» **PROBLEMS TO WORK ON**
**a.** Condense the paragraph of the brussels sprouts recipe that begins "So what to do with these little beauties?" into a short bulleted list that keeps its main facts.
**b.** Return the passage of the brussels sprouts recipe from "Heat butter in" up to and including "is too dry.", copied word for word.

» **PASSAGE PROVIDED**
-*-*-
We found some incredibly fresh brussels sprouts at a market recently. They aren’t local, but it’s been so long since we’ve seen such fresh brussels sprouts that we had to buy them. I’ve always liked the German name for them, Rosenkohl, which means “rose cabbage.” They do look like little green roses, don’t they?
When they’re so fresh, I like to cook sprouts in minimal amount of time so they retain their bright green color, crunch and sweet fresh flavor. So many people wrinkle their noses when they hear “brussels sprouts” — I know how they feel because I used to be one of them! If the only sprouts you’ve tried were boiled to death and a smelly flaccid green, then I hope one day you’ll give them a second chance. They can and should be crunchy, sweet and full of healthful, cancer-busting goodness that their cruciferous cousins broccoli, cabbage, and cauliflower also have.
So what to do with these little beauties? We felt overdue for a non-meat meal, so I began to think South Asian. We had made a dish once with cabbage and coconut so it seemed a natural to substitute the sprouts. The pantry turned up split yellow mung beans and potatoes so we settled on the following menu: a dry curry with brussels sprouts and coconut, tarka dal, and chaat potatoes. And store-bought naan (was in the freezer). The sprouts were wonderful prepared this way. I just wish I had had fresh coconut on hand (living on a tropical island, you’d think coconuts would be falling out of trees, wouldn’t you? … well, actually they do, but I didn’t do the husking, cracking, grating thing for this … sorry)
The best thing about having left over tarka dal is making a tortilla wrap with it the next day. It is so-o-o good. I actually put all these bits in a spinach tortilla and it was delicious. Cold, no need to heat anything up. Even better is if you make an aloo gobi and tarka dal wrap the next day. (Mmmm, guess what will appearing soon?)
Brussels sprouts with coconut
1.25 lbs. (1/2 kilo) brussels sprouts, cleaned and trimmed
2 TBL unsalted butter (or ghee if you have it)
1 TBL black mustard seeds
1/2 tsp ground coriander seed
2 tsp cumin
1 tsp turmeric
1 tsp salt
3-5 TBL dried unsweetened coconut, or 1/2 cup fresh grated
3 TBL coconut milk (optional) – this is not in the cabbage recipe, I added it for liquid to help cook the sprouts
Boil water and briefly blanch sprouts (no more than a couple of minutes). Drain (keep some of the water) and cool. (I skipped this step)
Heat butter in pan and add mustard seeds. When seeds begin to pop (I love the smell of popping mustard seeds! It’s like spicy popcorn), add ground coriander, cumin, turmeric, salt and coconut. Warm spices.
If using coconut milk, add now. Add sprouts and coat with spices. Cover and lower heat.
If not using coconut milk, add sprouts and coat with spice mixture. Keep mixture moving in pan so spices don’t burn. You may want to add some water from the blanching if the pan is too dry.
Cook until sprouts are just tender and still bright green. Remove from heat immediately.
-*-*-
» **RECORDED INFORMATION**
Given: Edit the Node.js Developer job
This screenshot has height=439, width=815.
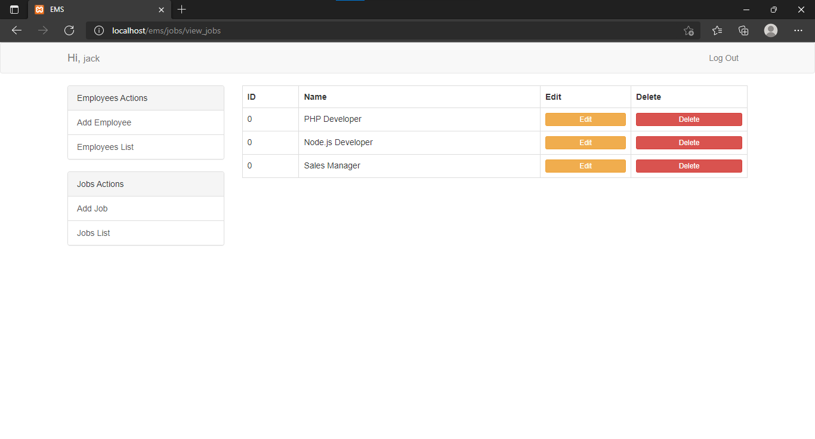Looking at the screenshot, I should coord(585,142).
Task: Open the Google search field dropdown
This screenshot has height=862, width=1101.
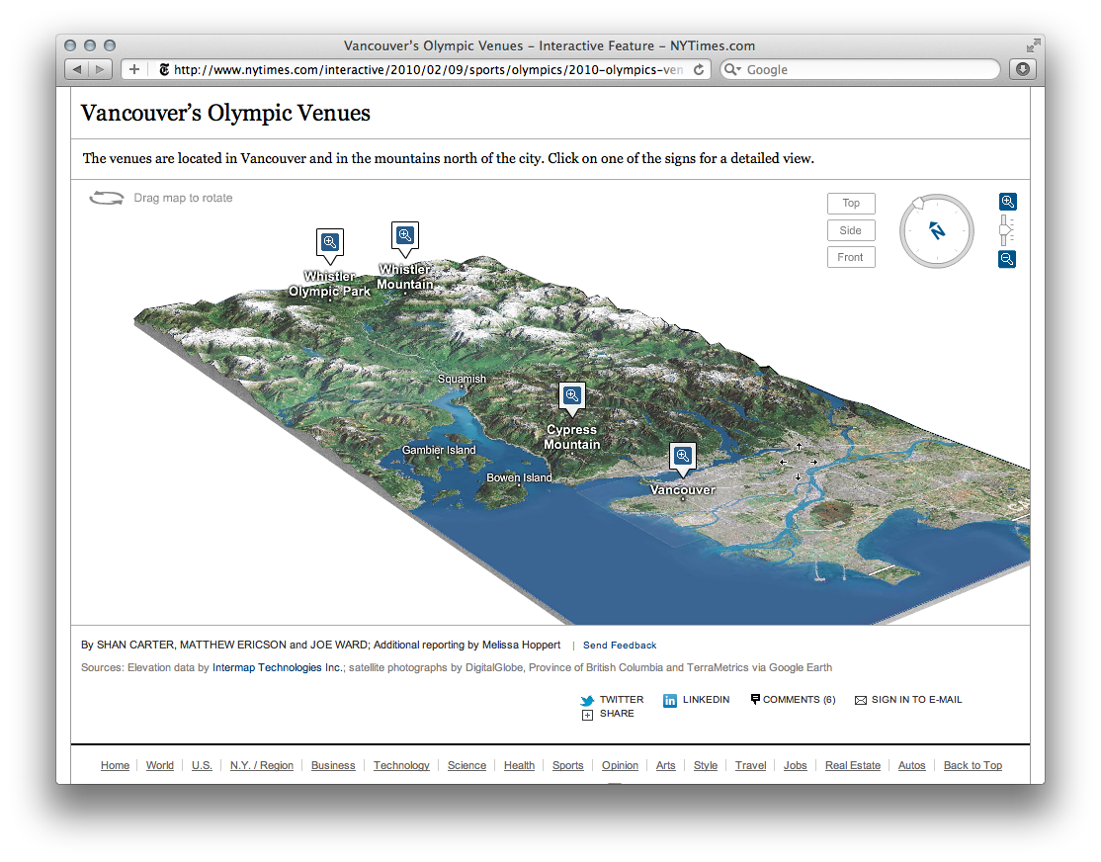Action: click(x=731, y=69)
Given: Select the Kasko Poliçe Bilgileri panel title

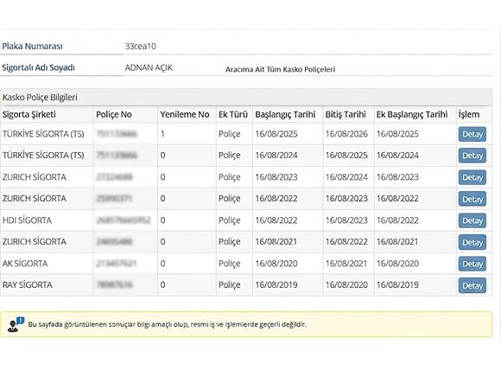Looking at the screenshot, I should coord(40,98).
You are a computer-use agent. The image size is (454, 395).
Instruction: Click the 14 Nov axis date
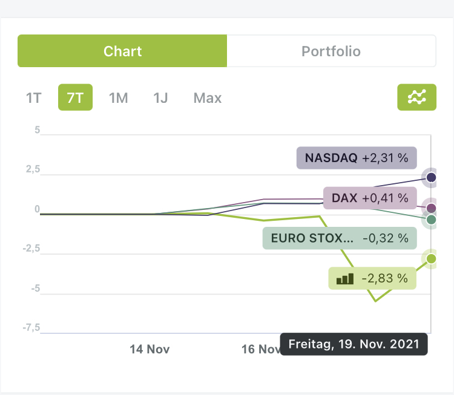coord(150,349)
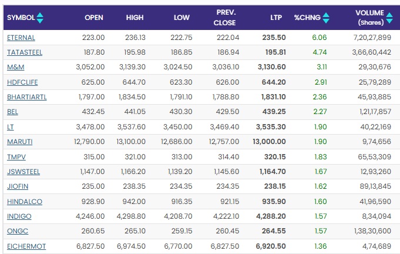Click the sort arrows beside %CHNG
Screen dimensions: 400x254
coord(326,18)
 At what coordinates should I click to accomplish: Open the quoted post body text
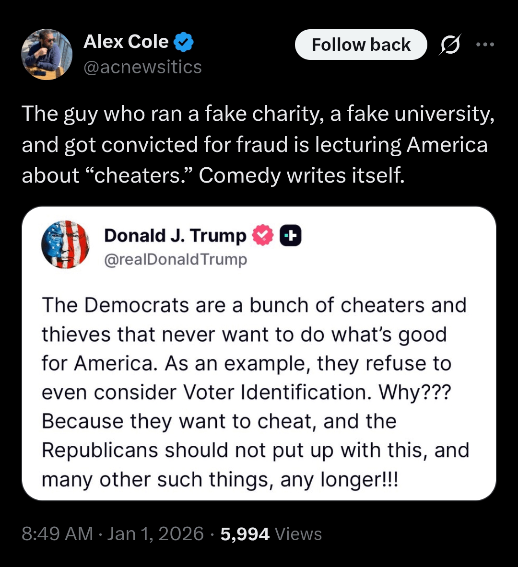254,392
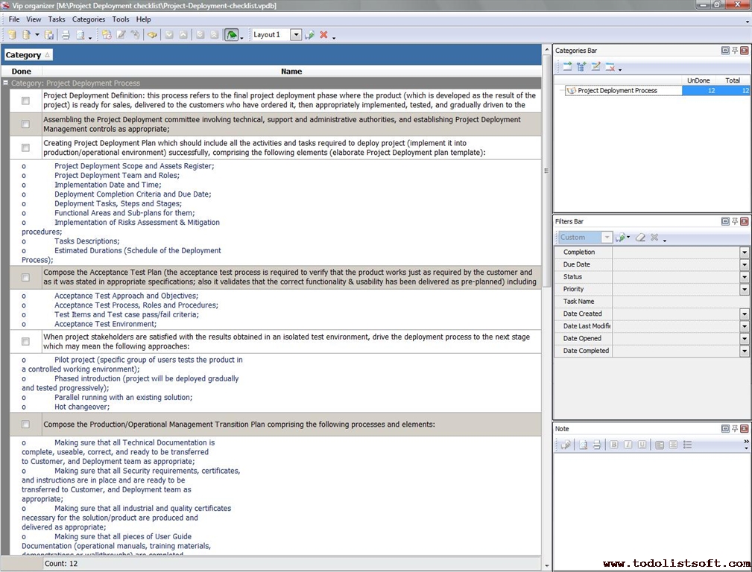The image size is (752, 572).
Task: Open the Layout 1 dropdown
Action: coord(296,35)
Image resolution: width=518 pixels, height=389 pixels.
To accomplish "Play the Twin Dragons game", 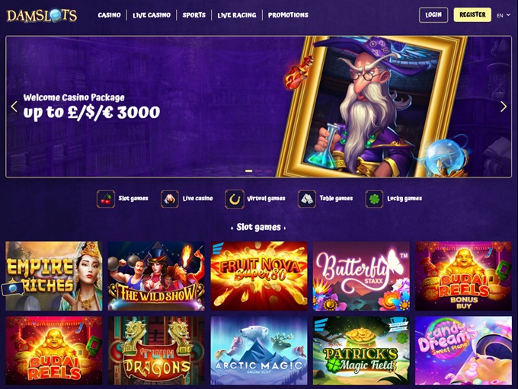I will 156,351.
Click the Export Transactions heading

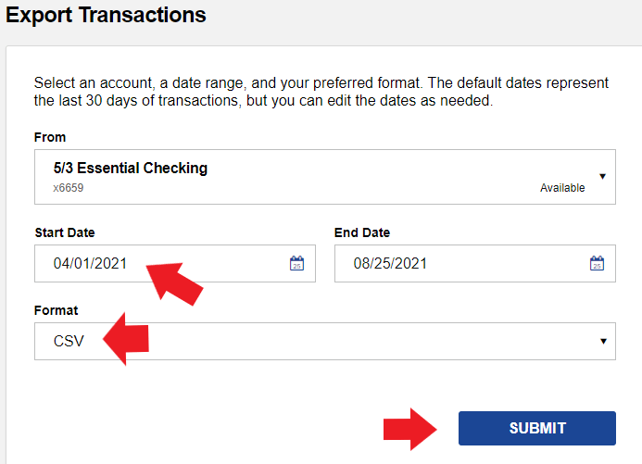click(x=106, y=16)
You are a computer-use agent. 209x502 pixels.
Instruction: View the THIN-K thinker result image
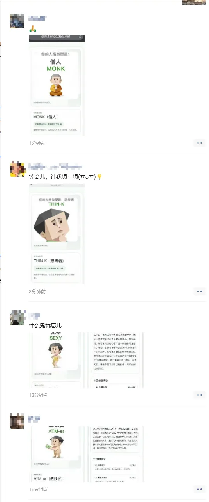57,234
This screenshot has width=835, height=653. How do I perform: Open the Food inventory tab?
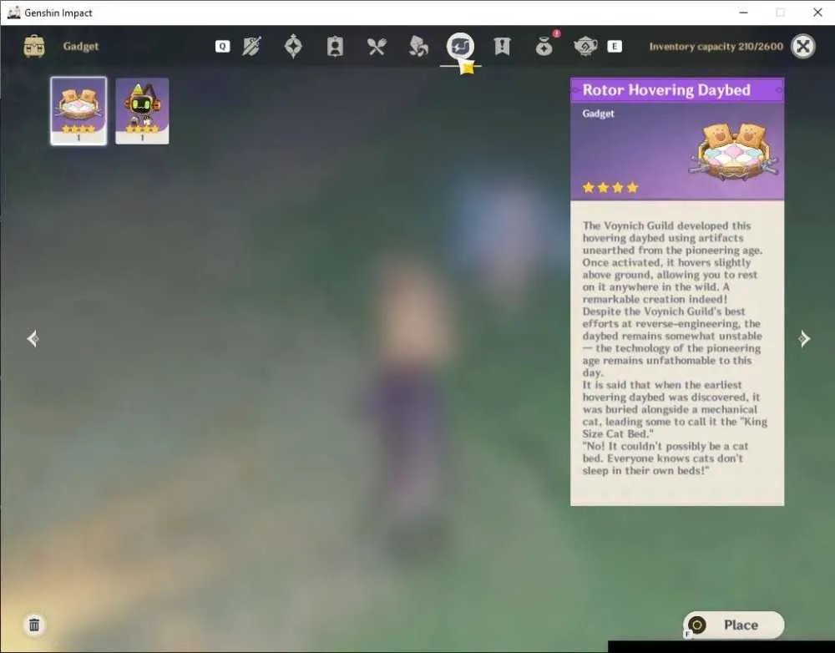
-*-*-
» **EXERCISE SOLUTIONS**
**a.**
- Wanting a meal without meat, the writer turned to South Asian cooking.
- An earlier dish of cabbage and coconut made the sprouts a natural substitute.
- Split yellow mung beans and potatoes from the pantry shaped the menu: a dry curry with brussels sprouts and coconut, tarka dal, chaat potatoes, and store-bought naan from the freezer.
- The sprouts were wonderful prepared this way.
- Fresh coconut would have been better. The writer lives on a tropical island where coconuts do fall from trees but skipped husking, cracking and grating one for this dish.

**b.**
Heat butter in pan and add mustard seeds. When seeds begin to pop (I love the smell of popping mustard seeds! It’s like spicy popcorn), add ground coriander, cumin, turmeric, salt and coconut. Warm spices.
If using coconut milk, add now. Add sprouts and coat with spices. Cover and lower heat.
If not using coconut milk, add sprouts and coat with spice mixture. Keep mixture moving in pan so spices don’t burn. You may want to add some water from the blanching if the pan is too dry.